Le misure drastiche, da mettere subito in campo, potrebbero risultare solo degli ipotetici palliativi. Difficili da realizzarsi, di complicata attuazione a fronte anche di un’analisi oggettiva, serena e lucida. La “paura” nei mercati finanziari non è mai una buona consigliera. Provate solo ad immaginarvi quando si palesa a fronte di scelte non volontarie effettuate dagli operatori di mercato, bensì indotte, costrette da terzi. Ovvero dalla scienza, dalla medicina.

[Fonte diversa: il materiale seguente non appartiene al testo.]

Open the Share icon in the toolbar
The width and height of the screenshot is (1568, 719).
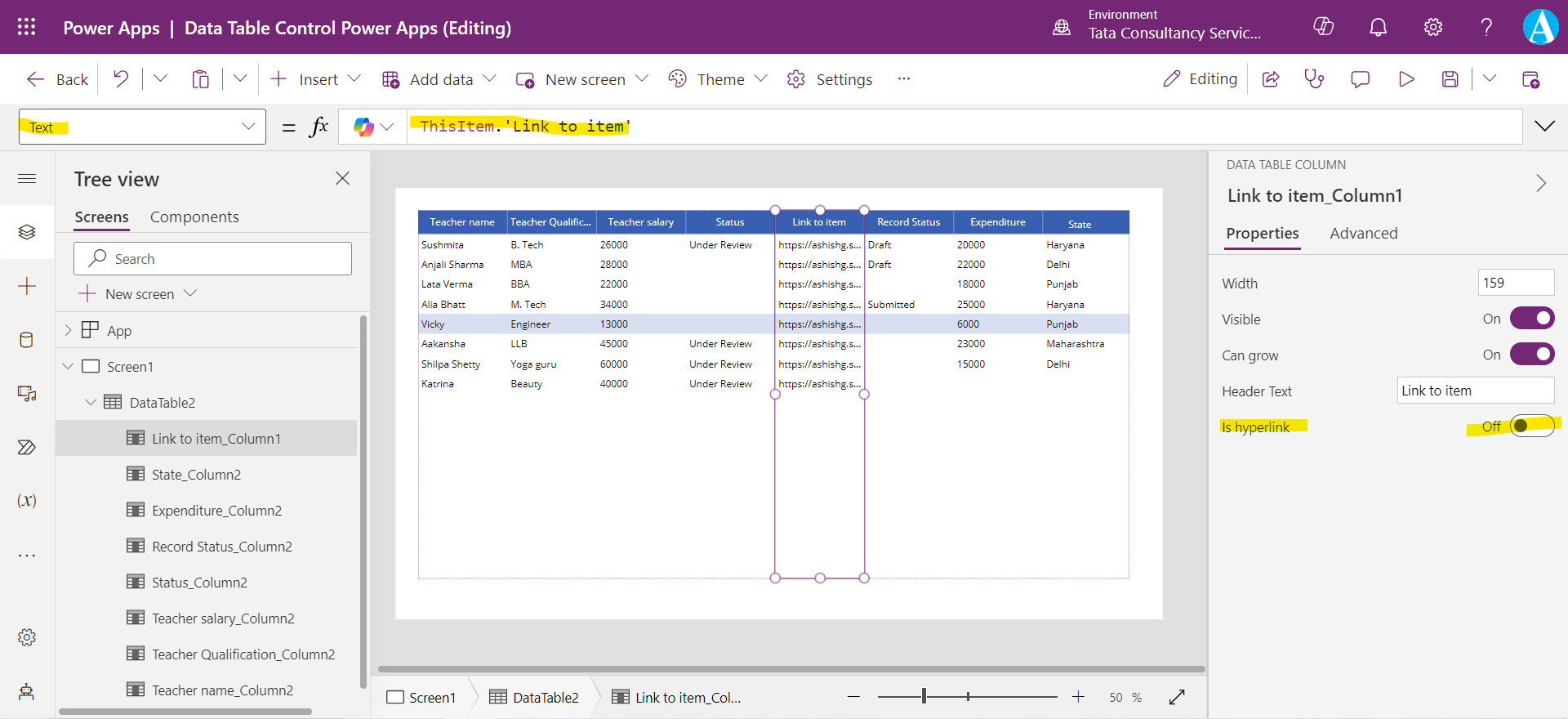click(1271, 79)
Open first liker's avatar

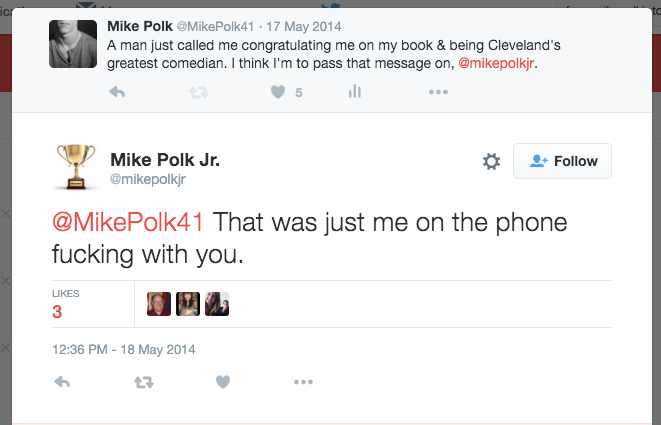[x=158, y=304]
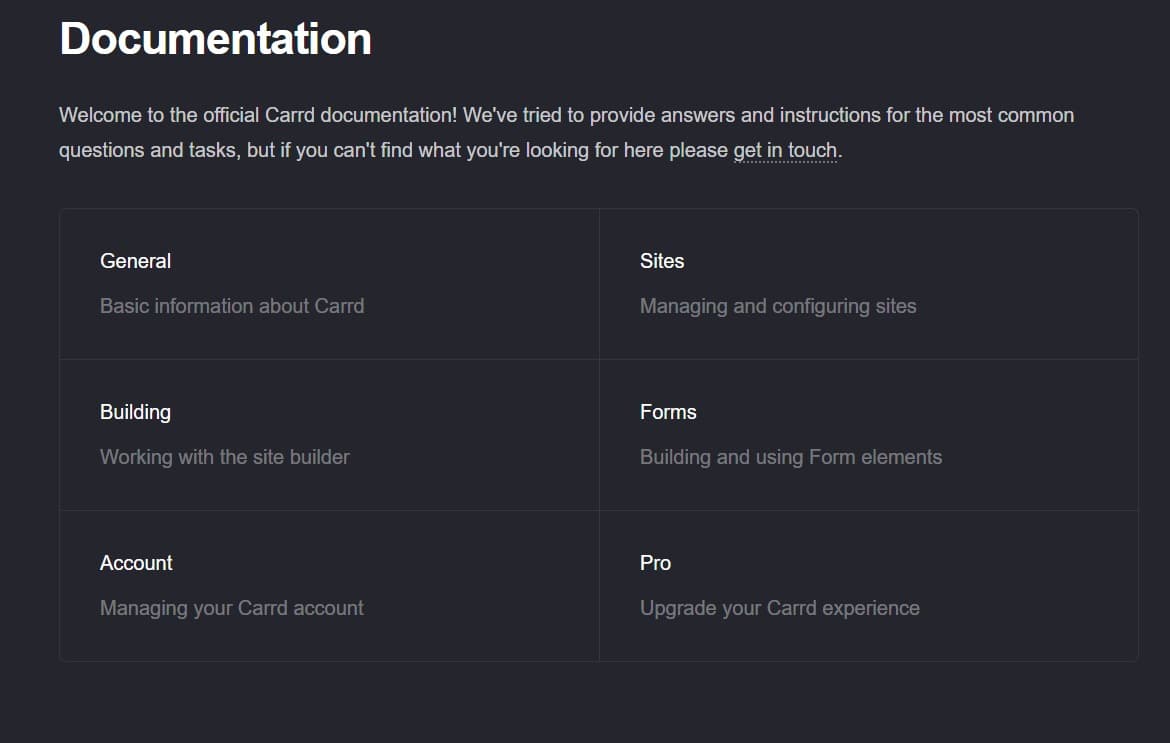Select 'Managing your Carrd account' description
The image size is (1170, 743).
(x=231, y=608)
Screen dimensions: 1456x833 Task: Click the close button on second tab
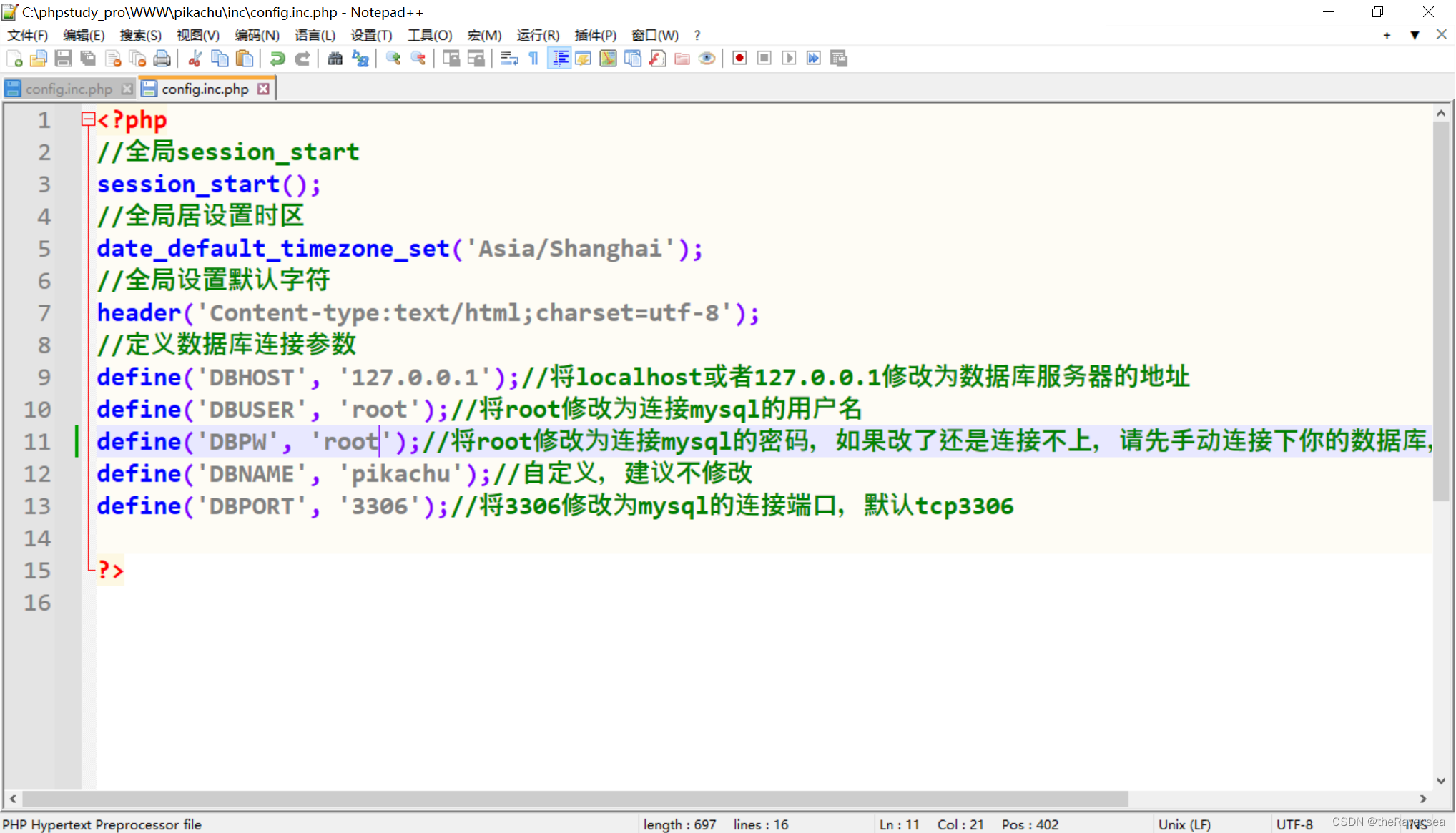tap(264, 88)
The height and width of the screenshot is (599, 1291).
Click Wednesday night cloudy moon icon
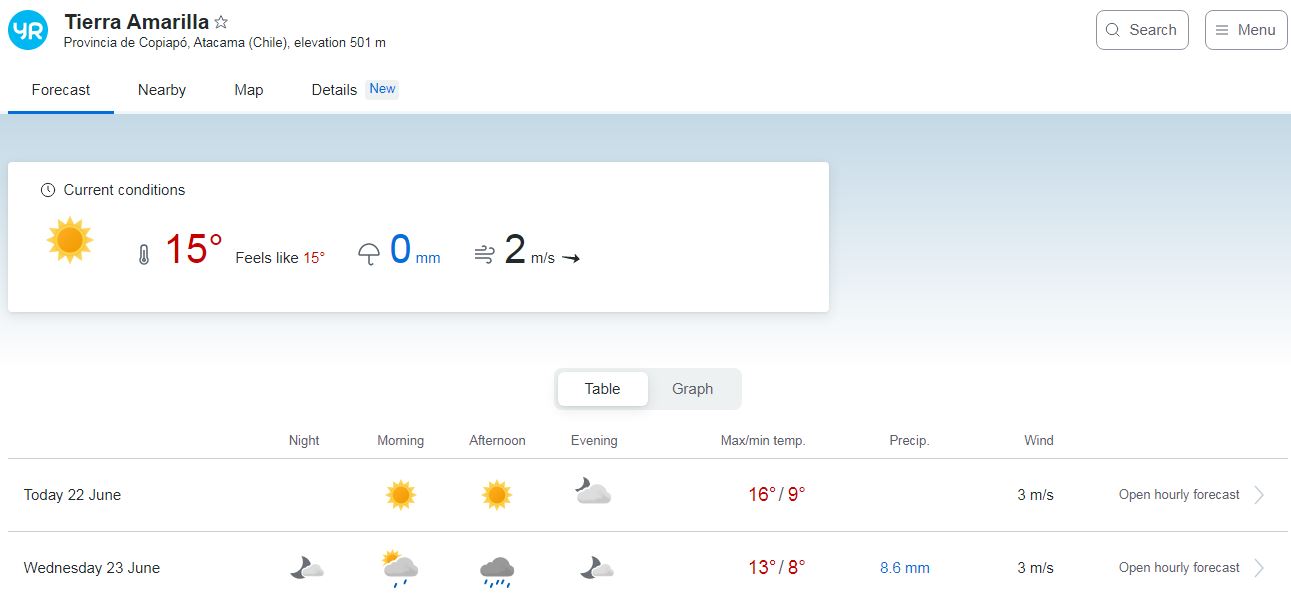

Forse da farci rimpiangere una maggiore facilità decisionale che si applica nei contesti di “economia di guerra”, di fasi post belliche (Piano Marshall) o di tante crisi descritte e affrontate nel corso del Novecento (ad esempio crollo delle borse mondiali, del petrolio, solo per citarne alcune). In questi casi, generalmente, il nemico si conosce (o, perlomeno, pensiamo di conoscerlo).
Nel caso di specie, del Covid 19, purtroppo ancora no. Avanza e trova difese e truppe sguarnite. Insidioso, non possiamo metterci “a tavolino” con lui per trattare una tregua, un armistizio. Nemmeno tanta tecnologia imperante, vista in quest’ultimo quinquennio spesso come l’unica chiave di lettura del progresso, è riuscita ad immunizzarci. Ed anche l’economia si rimette (una volta tanto ed abbandonando deliri di onnipotenza) necessariamente alla scienza, alla ricerca, alla medicina. Aspettare! Non possiamo fare altro, al momento. La politica, però, intervenga subito iniettando fiducia e speranza: questo chiedono gli italiani e non solo gli imprenditori!